Data Testing Debt. Testing and monitoring the properties of the data used as input is important and useful for ML systems since those systems highly rely on the data. Reproducibility Debt. While experimenting with the ML systems it is important to take similar results in each test but in real-world environments that can be difficult. Process Management Debt. The cost of maintaining a mature system is very high since in such a system there are hundreds of ML models. As developers, we should be able to design a system that automatically recovers itself by automating manual steps. Cultural Debt. The team is everything, every team has to be on the same page in itself. A team should encourage developers, and scientists to be aware of all of those technical debts and should reward the improvements that can reduce the hidden cost.

Bottom Line

In that post, I reviewed and summarized the paper “Hidden Technical Debt of Machine Learning Systems” written by Sculley et al.

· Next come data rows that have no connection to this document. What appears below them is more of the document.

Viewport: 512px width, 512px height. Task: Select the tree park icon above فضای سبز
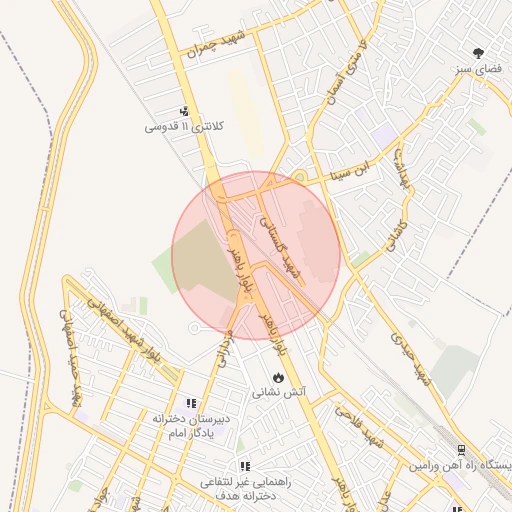click(478, 53)
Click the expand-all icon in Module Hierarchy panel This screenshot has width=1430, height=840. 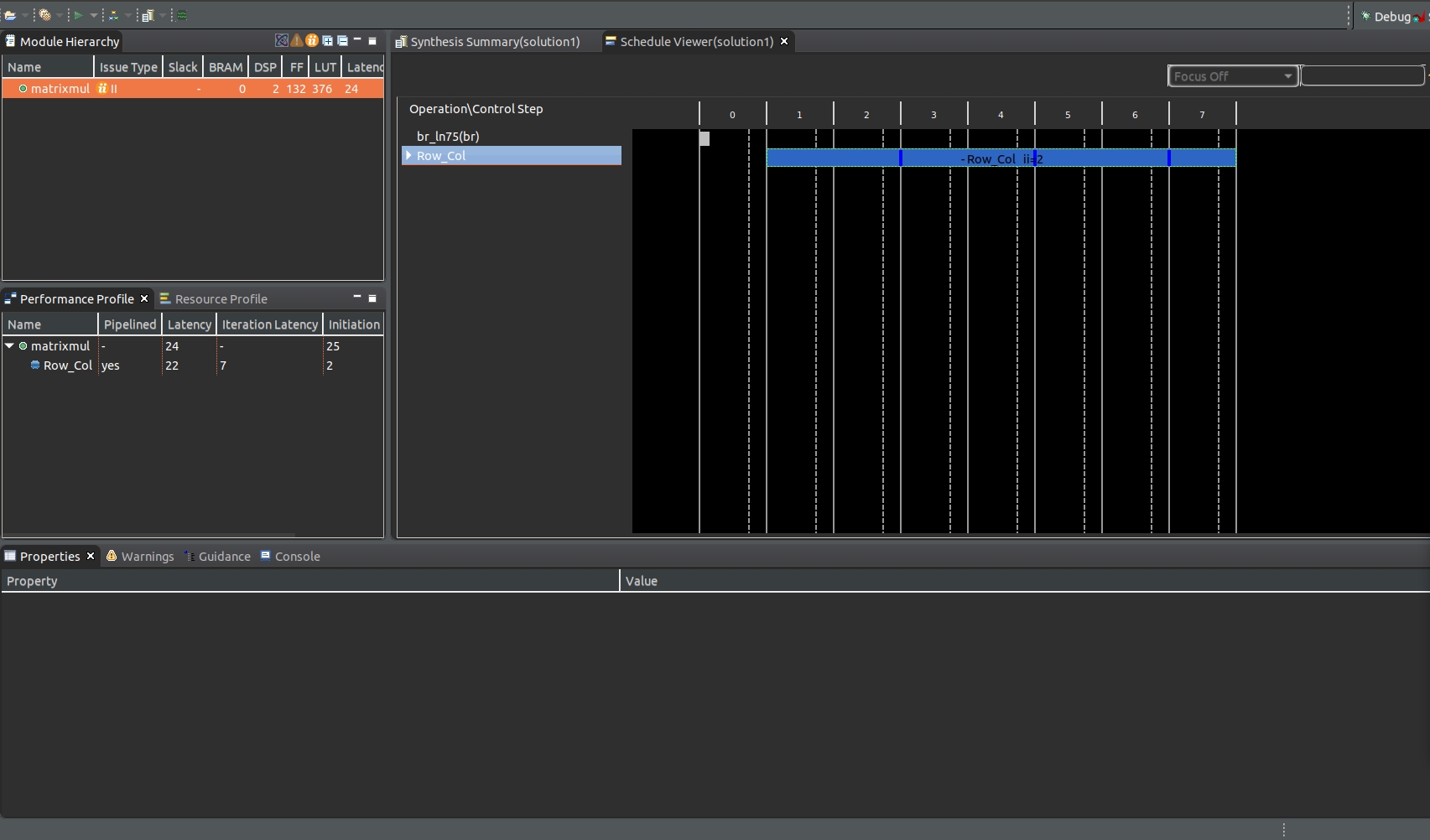[328, 40]
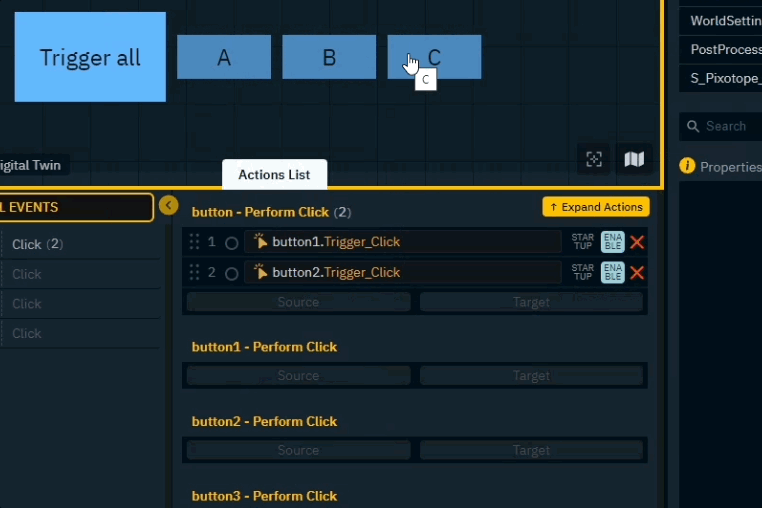The height and width of the screenshot is (508, 762).
Task: Click the fit-to-view focus icon in canvas
Action: point(594,159)
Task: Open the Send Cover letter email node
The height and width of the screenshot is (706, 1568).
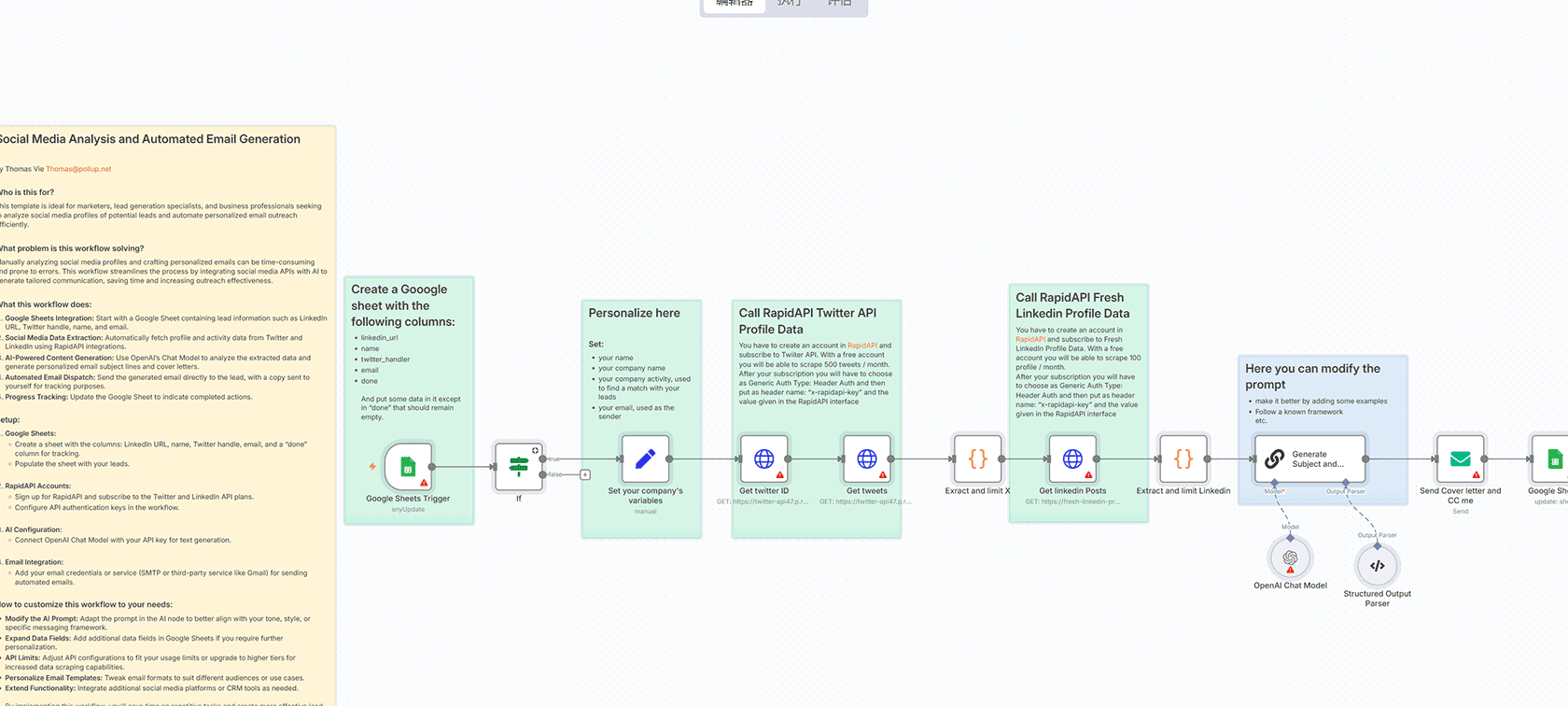Action: [1460, 459]
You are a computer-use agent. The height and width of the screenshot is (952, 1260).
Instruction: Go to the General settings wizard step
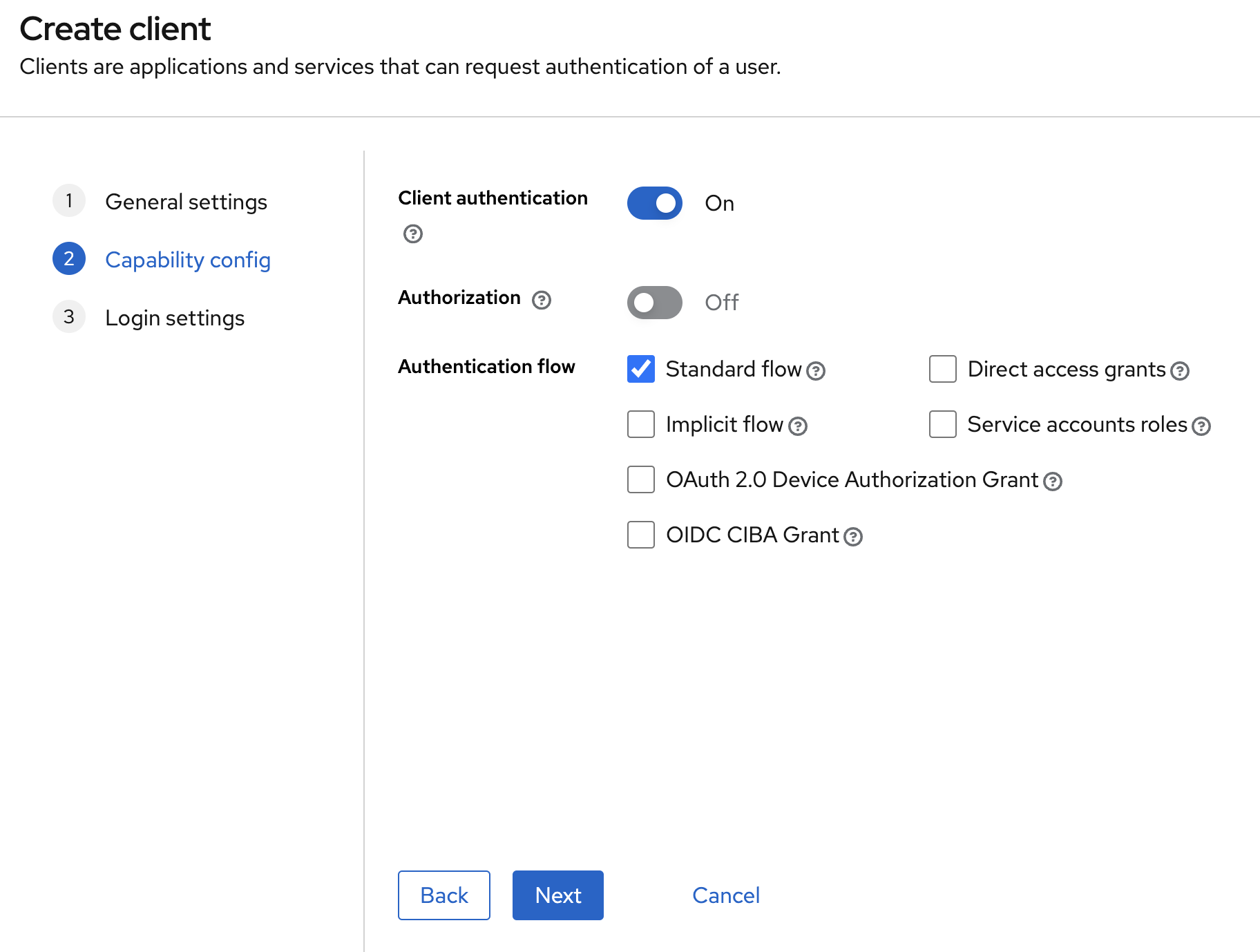click(x=186, y=202)
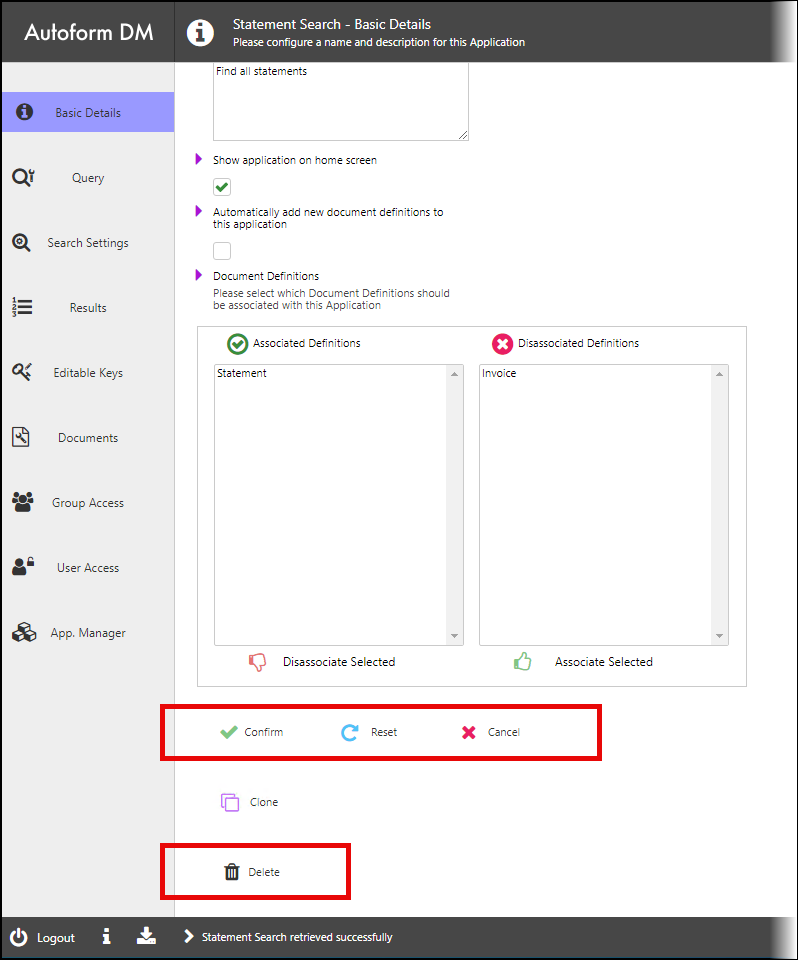Expand the Document Definitions purple arrow
The width and height of the screenshot is (798, 960).
point(198,275)
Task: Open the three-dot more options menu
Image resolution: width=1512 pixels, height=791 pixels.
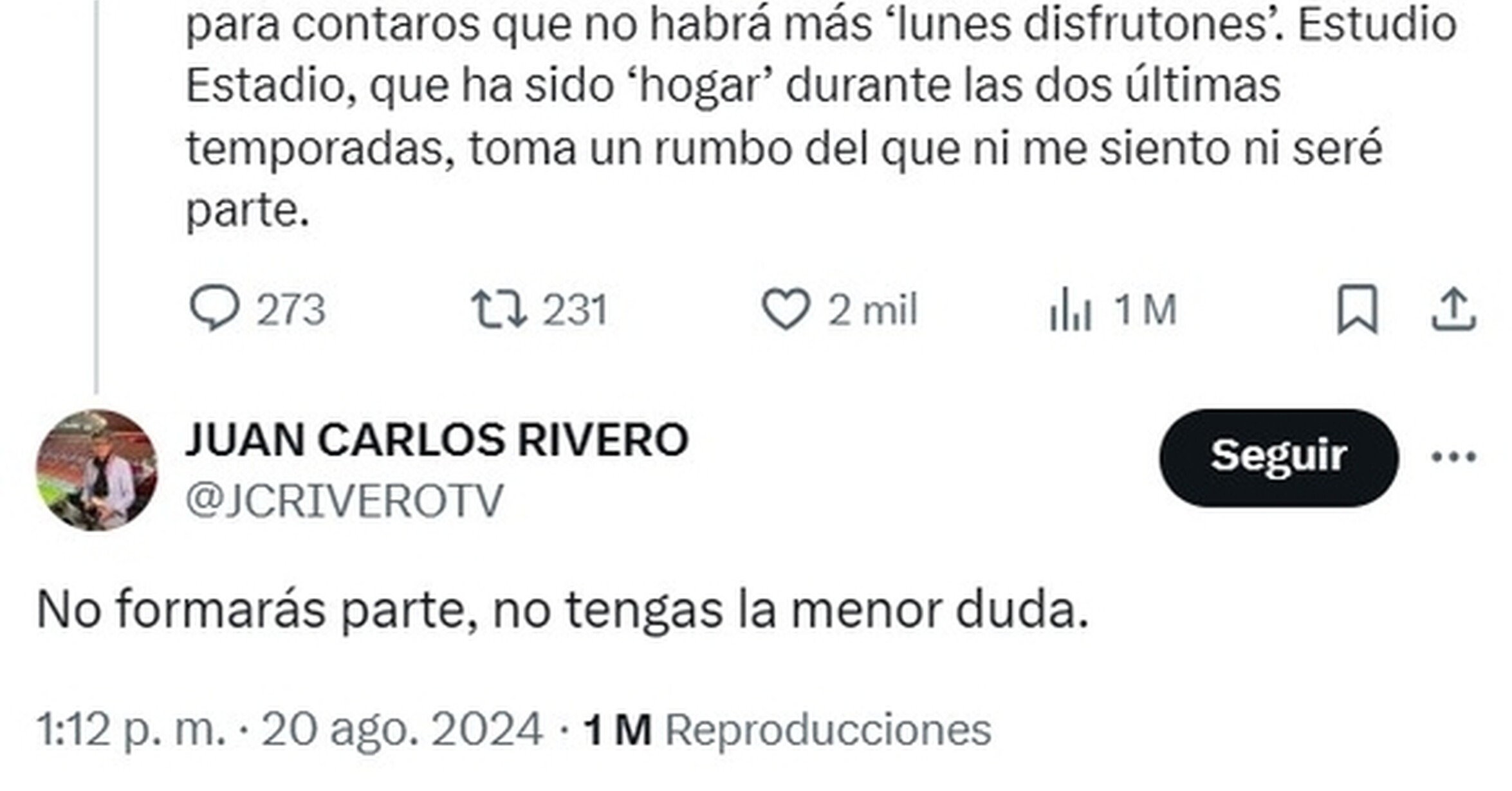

That paper and the perspective which is described in the paper are important for building maintainable, sustainable, reproducible ML systems. Of course, that perspective and actions come with a cost in a short time period but in long term, it saves teams from unexpected hidden costs and critical results. Therefore specialized testing monitoring developing techniques should be applied without running a rush, otherwise, hidden technical debt occurs.

In my opinion, we should be aware of every step of an ML system pipeline and assume it holistically. It would be a good perspective to looking an ML system as a live thing that needs to be investigated and monitored in its lifetime. But before doing that the system should be built meticulously and delicately by considering every consequence and being patient.